Antonín Kinský

Personal information
- Date of birth: 13 March 2003 (age 23)
- Place of birth: Prague, Czech Republic
- Height: 1.90 m (6 ft 3 in)
- Position: Goalkeeper

Team information
- Current team: Tottenham Hotspur
- Number: 31

Youth career
- 2009–2017: Tempo Prague
- 2017–2018: Bohemians 1905
- 2018–2020: Dukla Prague

Senior career*
- Years: Team / Apps / (Gls)
- 2020–2021: Dukla Prague / 6 / (0)
- 2021–2025: Slavia Prague / 19 / (0)
- 2022–2023: → Vyškov (loan) / 43 / (0)
- 2023–2024: → Pardubice (loan) / 18 / (0)
- 2025–: Tottenham Hotspur / 17 / (0)

International career
- 2017: Czech Republic U15 / 3 / (0)
- 2019: Czech Republic U16 / 3 / (0)
- 2019–2020: Czech Republic U17 / 3 / (0)
- 2021–2022: Czech Republic U19 / 8 / (0)
- 2022: Czech Republic U20 / 1 / (0)
- 2022–2024: Czech Republic U21 / 6 / (0)

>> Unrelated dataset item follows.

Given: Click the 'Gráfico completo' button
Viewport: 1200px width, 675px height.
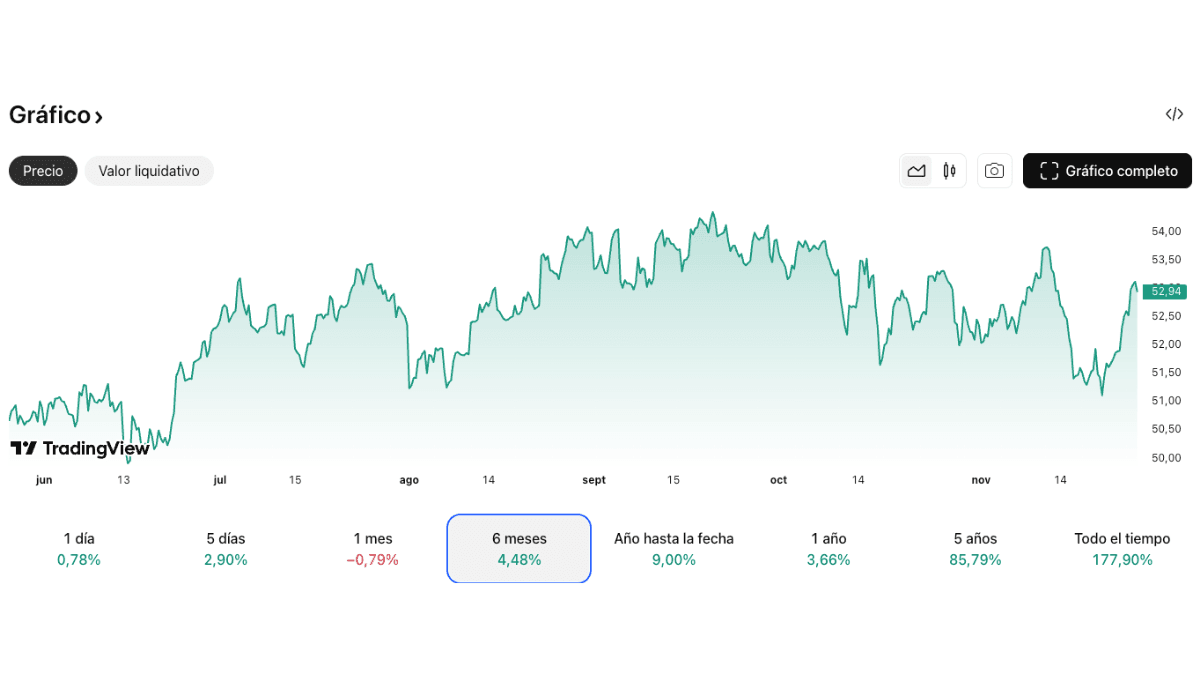Looking at the screenshot, I should [x=1107, y=170].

= Antonín Kinský (footballer, born 2003) =

Czech footballer (born 2003)

Antonín Kinský (born 13 March 2003) is a Czech professional footballer who plays as a goalkeeper for club Tottenham Hotspur.

==Club career==
===Youth career===
Kinský played youth football for Tempo Prague, moving to Bohemians 1905 in 2017. In 2018, at the age of 15, he moved to Dukla Prague.

===Early career===
Kinský made his senior debut for Dukla Prague on 14 July 2020, in a 2–1 Czech National Football League win against Třinec. He made his Czech Cup debut on 26 August of the same year, keeping a clean sheet for Dukla in a 4–0 away win against Admira Prague. In July 2021 he transferred to Slavia Prague, signing a four-year contract. He was repeatedly called the greatest Czech goalkeeping talent of his generation.

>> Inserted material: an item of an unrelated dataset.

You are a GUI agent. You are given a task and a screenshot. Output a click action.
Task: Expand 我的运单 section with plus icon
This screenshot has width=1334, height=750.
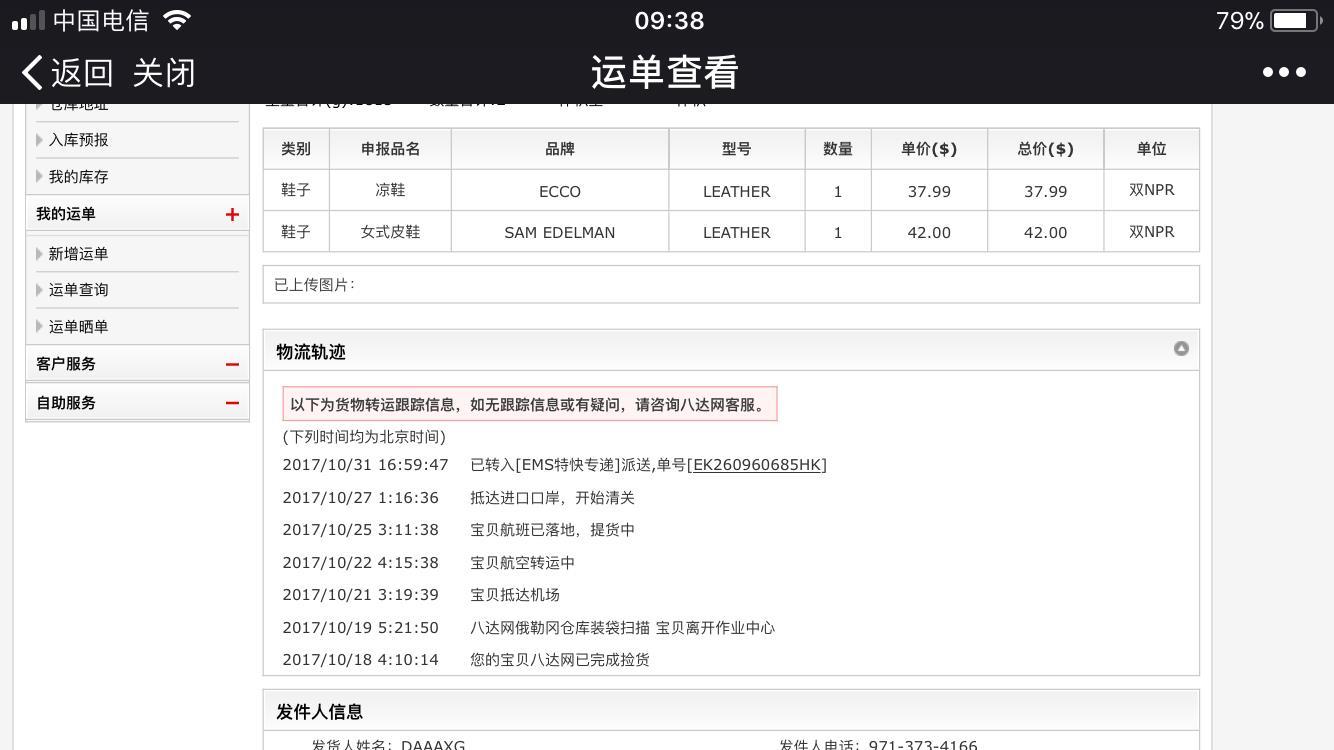click(232, 214)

Between 2022 and 2024, Kinský was on loan in MFK Vyškov and FK Pardubice. He made his Czech First League debut on 22 July 2023, at the age of 20, in Pardubice's 0–1 home loss against Bohemians 1905. He was shown the red card in Pardubice's second league match of the season, receiving a four-match suspension, and went on to miss a number of further matches due to injury. His next league appearance came in December 2023, when he played in a 2–1 loss against Sparta Prague, before keeping the first First League clean sheet of his career in a 2–0 win against Slovan Liberec the same month. Having played just four times before the mid-season break, Kinský went on to feature for Pardubice 14 times in the second half of the season before returning to his parent club.

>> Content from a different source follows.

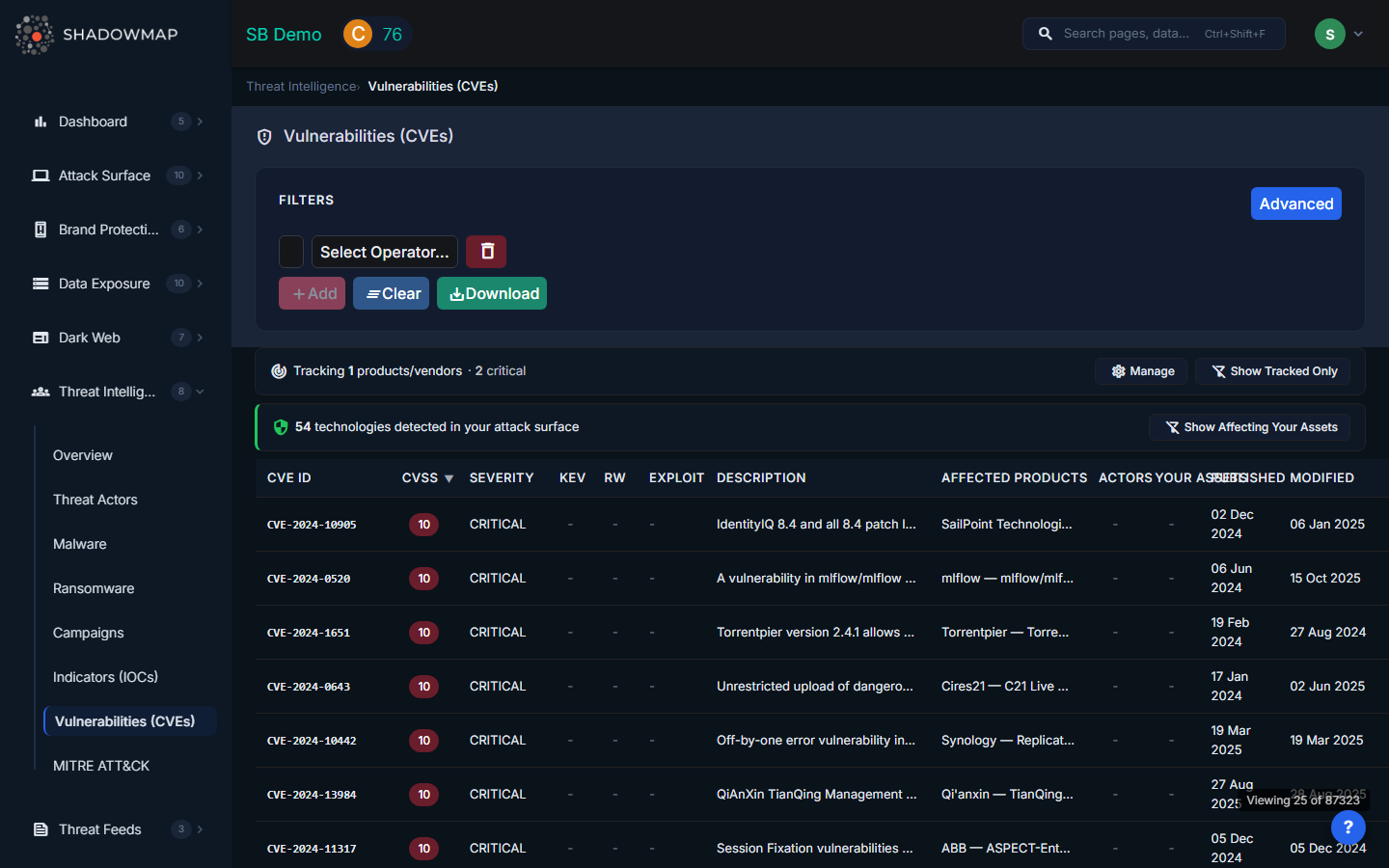Go to MITRE ATT&CK page
This screenshot has width=1389, height=868.
click(101, 766)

After the 2023–24 season, Kinský originally decided not to extend his contract in Slavia. Following an injury to Slavia's number one goalkeeper Jindřich Staněk, before the 2024–25 season, the club offered Kinský the position of number one goalkeeper. Based on that, Kinský changed his decision and extended his contract in Slavia Prague. He conceded just one goal in his first nine league matches of the 2024–25 season.

===Tottenham Hotspur===
====2024–25 season====
On 5 January 2025, Kinský signed for Premier League side Tottenham Hotspur on a six-and-a-half year deal for an estimated £12.5m. He made his debut on 8 January in the first leg of the EFL Cup semi-final against Liverpool, keeping a clean sheet in a 1–0 win. Kinský was not eligible to play for Tottenham in the knockout phase of the 2024–25 UEFA Europa League and was not listed in the squad, but the club awarded him a medal after winning the competition.

====2025–26 season====
Kinský made his first competitive appearance of the season for Spurs in the EFL Cup on 24 September 2025 against Doncaster Rovers. He kept a clean sheet as Tottenham won the match 3–0. He also played the club's next EFL Cup match which was against Newcastle United on 29 October. Spurs lost 2–0 and head coach Thomas Frank highlighted an error from Kinský which led to the second goal.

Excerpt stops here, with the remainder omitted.